▸ **Task brief**: Output every line of the listing below verbatim, leaving the pictures out of your answer.

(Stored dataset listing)
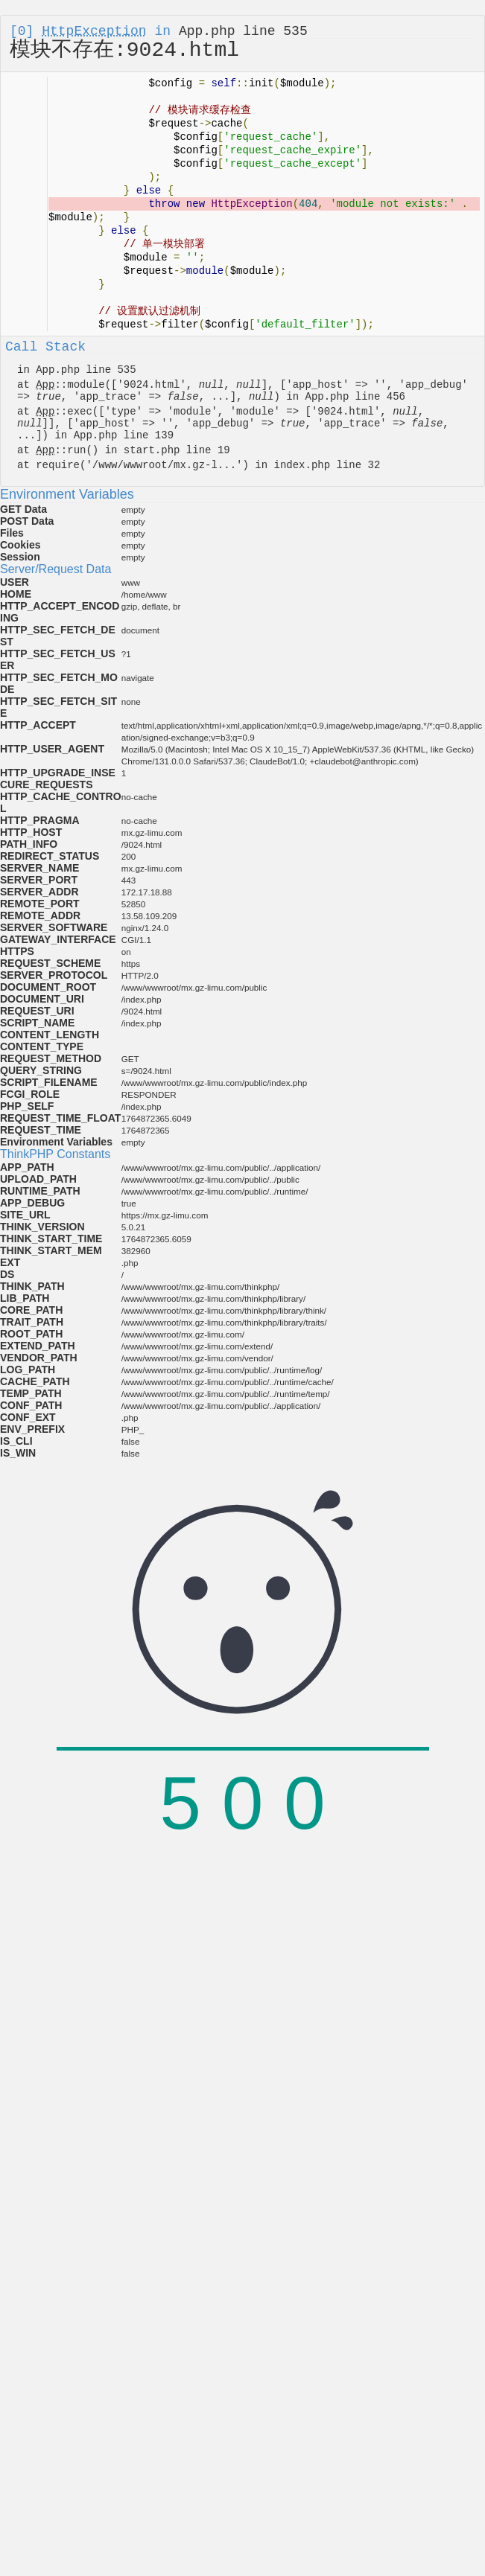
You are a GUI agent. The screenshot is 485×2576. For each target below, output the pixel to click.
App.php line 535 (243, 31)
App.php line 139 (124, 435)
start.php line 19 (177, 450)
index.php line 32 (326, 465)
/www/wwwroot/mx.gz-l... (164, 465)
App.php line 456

▸ **Result below**:
You are a GUI agent. The screenshot is 485×2576. For each target below, output the pixel to click.
App.php line 535 (243, 31)
App.php line 139 (124, 435)
start.php line 19 (177, 450)
index.php line 32 (326, 465)
/www/wwwroot/mx.gz-l... (164, 465)
App.php line 456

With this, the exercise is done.